When you say 'texture', what exactly are you referring to?  Some people would say that both the number and letter are referring to texture.  The number means 1=straight, 2=wavy, 3=curly, 4=coily/kinky
The letters are the degree. ex.2a are loose waves and 2b are tighter waves.

By texture, do you mean whether the hair is silky or cottony? frizzy or defined?


----------



## purplepeace79 (Nov 23, 2009)

The problem with Andre's system is that there is no way all 6.5 billion people on this earth can only fit into one of 8 categories.

Even if you mixed them, by twos, that's what 24 combinations? (my math is off lol)

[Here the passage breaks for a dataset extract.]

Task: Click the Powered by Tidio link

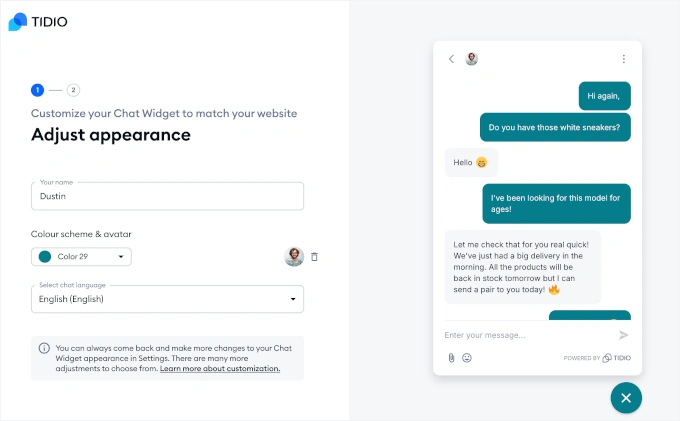Action: 596,357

I admit that I am more partial to seeing Black or Black-mixed men and women and their hair. No offense but there are _some_ people and their hair don't inspire me or strike me as particularly beautiful or interesting. But that's just *me*

I love sistas in all of their beautiful forms, from cafe au lait to chocolate skin, curly qs to nappy updos.  That's the beauty I celebrate first and foremost. Someone has to do it.


----------



## LadyRaider (Nov 23, 2009)

Yes that's what I mean. I'm only going by conversations here. Earlier someone said you could be a silky 4a or a more textured 4a. At that point, I said... then what IS the point?



princessnad said:


> When you say 'texture', what exactly are you referring to?  Some people would say that both the number and letter are referring to texture.  The number means 1=straight, 2=wavy, 3=curly, 4=coily/kinky
> The letters are the degree. ex.2a are loose waves and 2b are tighter waves.
> 
> By texture, do you mean whether the hair is silky or cottony? frizzy or defined?


----------



## SVT (Nov 23, 2009)

jamaraa said:


> Hair is hair...if the type is similar to yours, than why shouldn't it inspire you?[/B] ...now y'all are complaining that I post ...non Blacks who are 2-3 on a thread asking for 2-3s....y'all are a TRIP!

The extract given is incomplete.